If you work in marketing, it’s likely that either you or someone in your team has a KPI relating to engagement. Indeed, Brandwatch’s own forays into OKRs have included some aims to increase social media engagement.
There have been countless articles on determining how to measure engagement, so I will do you the courteous service of ignoring that point for now.
Instead, I’d like to try and show why engagement is actually worthwhile from a business perspective, and how a social media campaign can actually prove valuable to the wider company objectives.
Liking more likes
Attracting more people to your Pinterest page and boosting your Twitter follower count sounds fantastic to social media managers, but proving that it has much benefit to the executive team can be much more difficult.
However, there has been a library of research published to suggest that social media engagement does actually help increase the average customer spend.
This research from Bain has fast become a modern classic in the world of social marketing. The following chart shows that simply engaging with customers on social media can vastly increase the amount of money they spend on your products.
Even those that are neutral or normally detract from the brand will spend more money if sufficiently engaged on social with that brand.
eBay, the global ecommerce platform, also found that those customers it managed to engage with spent 54% more on the site than those that were not engaged with the eBay community, further testament to the value to brands of building social relationships with consumers.
This is supported by research from Wet Seal, a clothing retailer, which reports that social shoppers have a 2.5 times greater conversion rate than the average customer.
Engagement can even be advantageous to sales in a customer service capacity. This data from Nielsen shows how simply engaging with customer queries on social media can provide a huge boost in the effectiveness of word-of-mouth.
By engaging promptly with customers in this way, brands can over triple the likeliness that customers will recommend that business to peers than if they do not engage at all.
Yet more evidence that social engagement can lead to better sales performance is revealed by looking closely at statistics about the image network, Pinterest. Our recent report on Pinterest details some of the ways brands can find value in using the site, and begin to measure the performance of their activity.
The following bullet points should help establish just how powerful an impact that social activity can have upon purchasing behaviour.
- The average pin generates 78 cents in sales and drives two visits to company websites. (Piqora)
- 69% of online consumers who visit Pinterest have found an item they’ve purchased or wanted to purchase. (RJMetrics)
- 21% of Pinterest users bought an item in a store after pinning, re-pinning, or liking the item on the site. (Harvard Business Review)
Searching for similar data for sites like Facebook, LinkedIn and Twitter yields equally compelling results.
Ready to engage
Synchronising social data, such as earned mentions, shares and other engagement metrics with traditional marketing KPIs, such as newsletter signups, leads or even sales is perfectly possible in most businesses – though the specifics will vary greatly for each case.
Tracking consumer activity in this way (web traffic, online discussion volumes) in relation to social campaigns can help shed light on the success of a brand’s showing on social media.
Creating engaging campaigns creates engaged customers, which as I have hopefully now begun to demonstrate, creates real business value.
The most engaging, and successful, campaigns are those that are well researched.
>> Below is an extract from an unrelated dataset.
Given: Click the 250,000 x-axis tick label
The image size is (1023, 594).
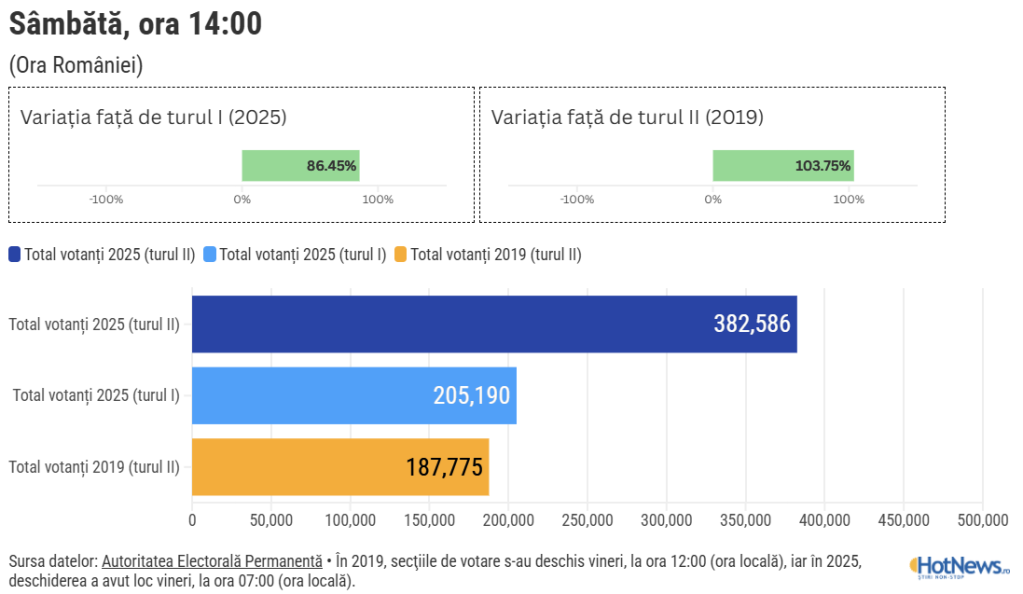Looking at the screenshot, I should (587, 520).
By listening to the preferences and nuances in behaviour of potential customers online, brands can formulate a strategy to best engage with them.
Understanding which sites customers speak on, during which months, on which days and at what times – as well as what they’re saying of course – can be the key to undertaking interesting and engaging activity.
By taking advantage of these kinds of insights, UK drinks brand Robinsons (well known for producing cordials) were able to launch a new product called Squash’d on social media.
With help from agency Iris Worldwide, the brand were able to identify a topic that would resonate with potential customers online: Wimbledon, the tennis tournament. Or, more specifically, discussion around an iconic location at the venue, which has been dubbed either Henman Hill or Murray Mound – a distinction fuelling plenty of discussion online each July.
Robinsons seized upon this opportunity for potential engagement by creating a campaign geared explicitly around that debate, using video and social media activity to provoke engagement around not just the hill/mound, but also with the brand.
By identifying a strong underlying passion for tennis, creatively aligning their brand with Wimbledon and timing their campaign alongside an annual spike in chatter, Robinsons Squash’d more than doubled their mentions for that week.
And we all know what increasing engagement can achieve, right?